NRA Women posted a tweet Wednesday about the ways children can have fun at a shooting range. The message came two days after an Arizona range instructor was shot in the head when a 9-year-old girl he was instructing lost control of an Uzi submachine gun.

In a tweet titled "7 Ways Children Can Have Fun at the Shooting Range" via @TeamWON. READ...," the women of the National Rifle Association group included a link to the article that provided a list of creative targets, including multicolored targets, mutant and zombie targets, and animal-shaped targets that would engage young shooters who are bored with the traditional bull’s-eye.

“Sometimes they [children] want, or rather need, to have fun at the range. That’s when it’s time to introduce other types of targets to change things up, so children have fun at the range,” wrote Mia Anstine, who noted that she's raising a daughter. The tweet remained on the NRA Women’s Twitter page for a little more than an hour before it was deleted. No further explanation was provided.

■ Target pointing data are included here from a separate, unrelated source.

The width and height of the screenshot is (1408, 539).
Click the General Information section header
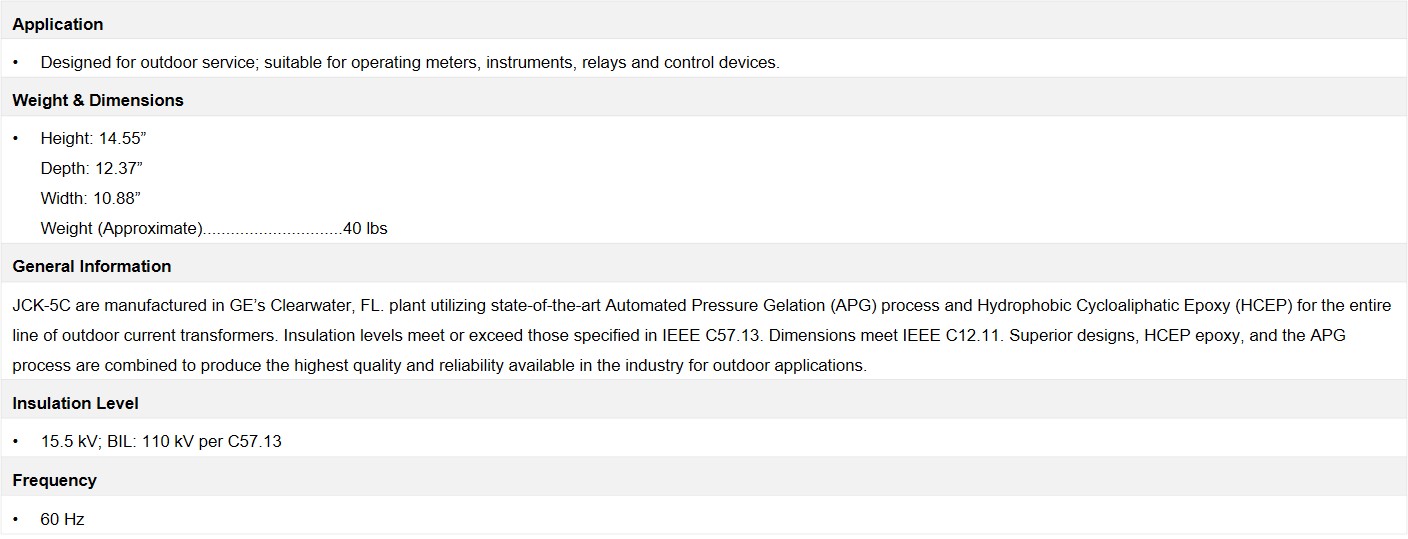pyautogui.click(x=91, y=266)
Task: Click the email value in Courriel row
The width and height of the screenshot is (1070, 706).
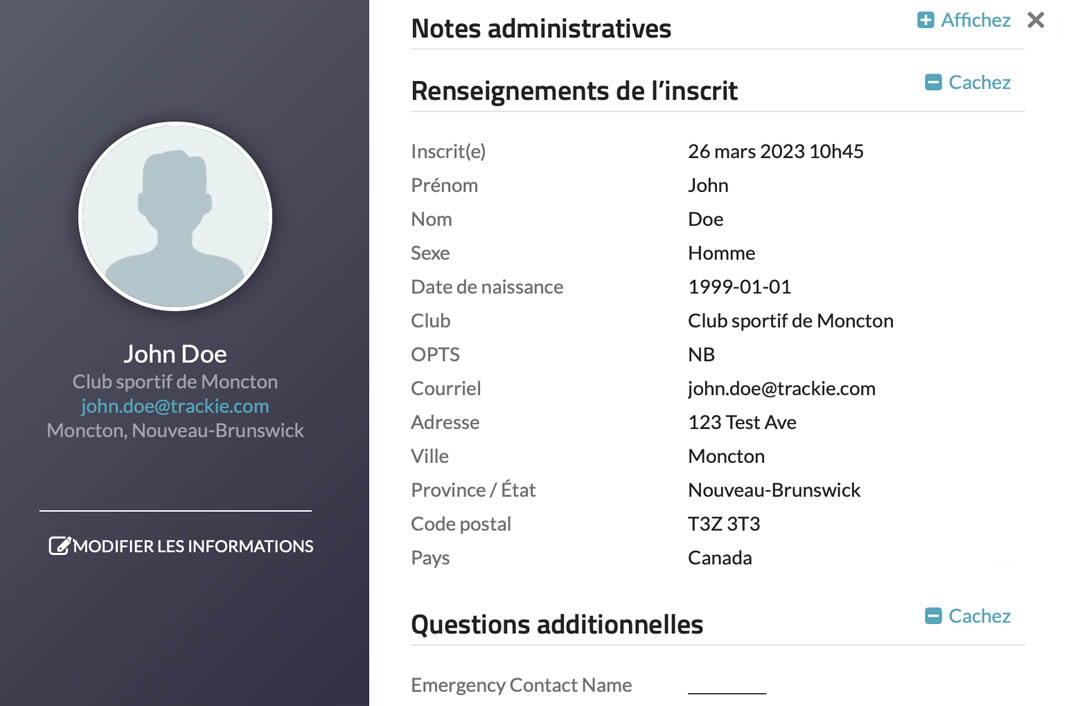Action: tap(781, 389)
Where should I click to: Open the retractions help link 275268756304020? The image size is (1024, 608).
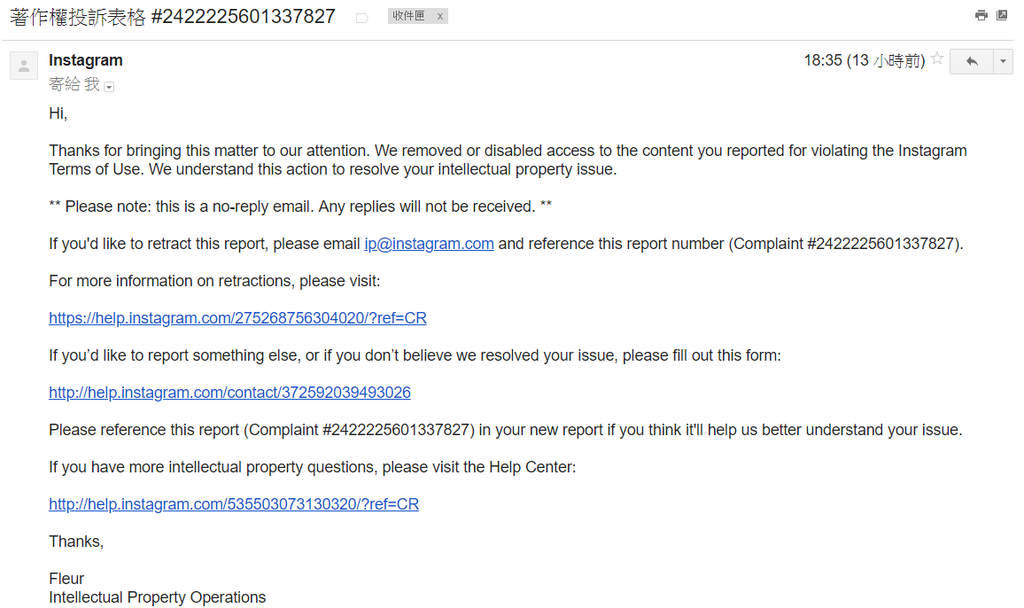tap(238, 318)
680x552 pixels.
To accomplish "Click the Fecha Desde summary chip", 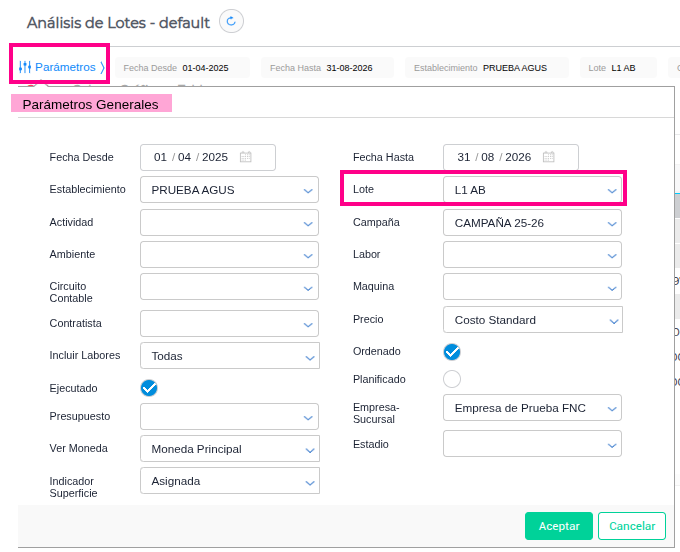I will click(x=185, y=68).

Arizona shooting instructor Charles Vacca, 39, died Monday while training a 9-year-old girl how to shoot an Uzi at Bullets and Burgers, an outdoor shooting range outside of Las Vegas. The Mohave County Sheriff’s Department deemed the shooting an accident, after the recoil from the weapon sent bullets over the girl’s head, the Washington Post reported. Vacca was shot in the head and airlifted to a Las Vegas hospital, where he was later pronounced dead.

The death has sparked further debate in the United States about training children to handle guns.